In late 2012, incoming Prime Minister Shinzo Abe reemphasized progress towards privatization as part of his Abenomics plan for economic reform and growth. It was also hoped that the sale of shares could raise funds for rebuilding after the Great East Japan Earthquake. One result was the expediting of the IPO process for Japan Post companies. In 2015, a triple IPO was conducted where Japan Post Holdings, Japan Post Bank and Japan Post Insurance each had about 10% of their shares offered for sale in the Tokyo Stock Exchange for the first time.

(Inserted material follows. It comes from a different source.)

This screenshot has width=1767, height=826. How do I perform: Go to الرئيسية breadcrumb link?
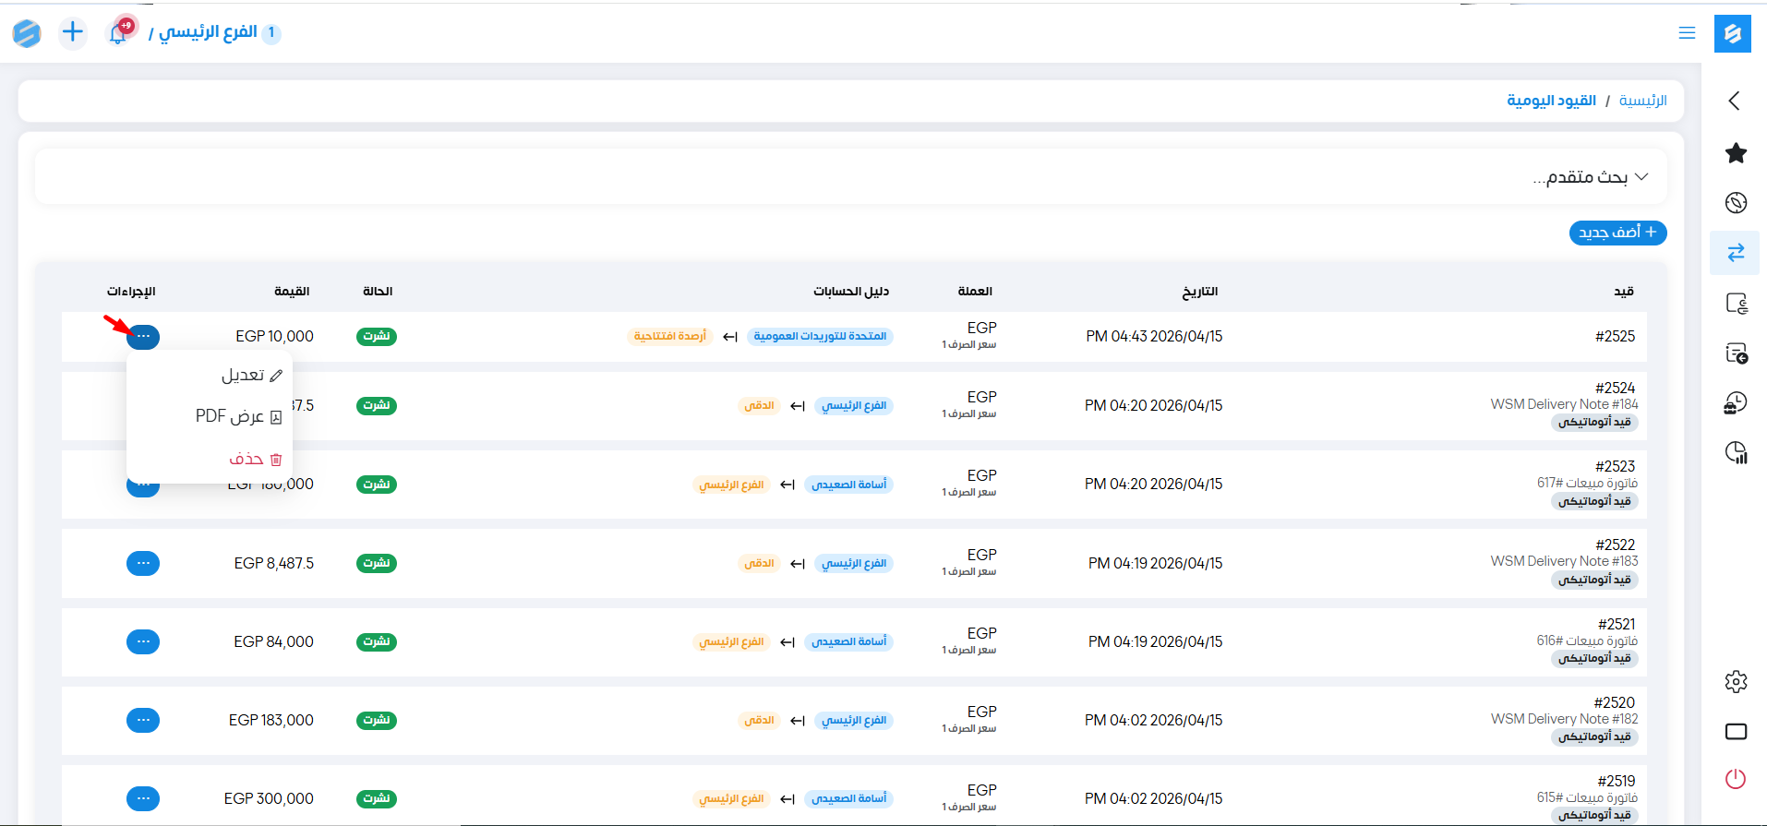click(1642, 101)
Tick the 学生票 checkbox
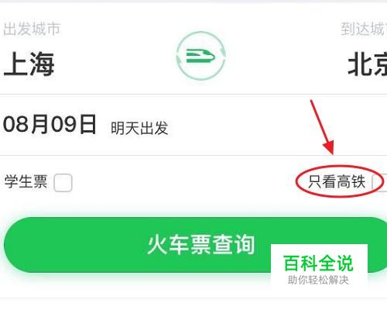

Privatization is ongoing slowly, having already fallen short of the original plan. At the end of 2019, the government had a 57% ownership stake in Japan Post Holdings, which still owns 90% of Japan Post Bank and Japan Post Insurance. In April 2021, Japan Post Holdings agreed to sell part of its unprofitable Australian logistics company Toll Holdings for only 7.8 million Australian dollars. The offer was accepted despite the fact that Toll Holdings had lost 67.4 billion yen, or roughly $624 million, for the fiscal year which ended in March 2021. On October 6, 2021, the final stage of a difficult privatisation process which had begun in 2005 was completed after with the sale of a $9 billion tranche of shares. This accounted for up to $1.03 billion of its shares in the business. However, the Japanese government still holds the largest share of stock in the company.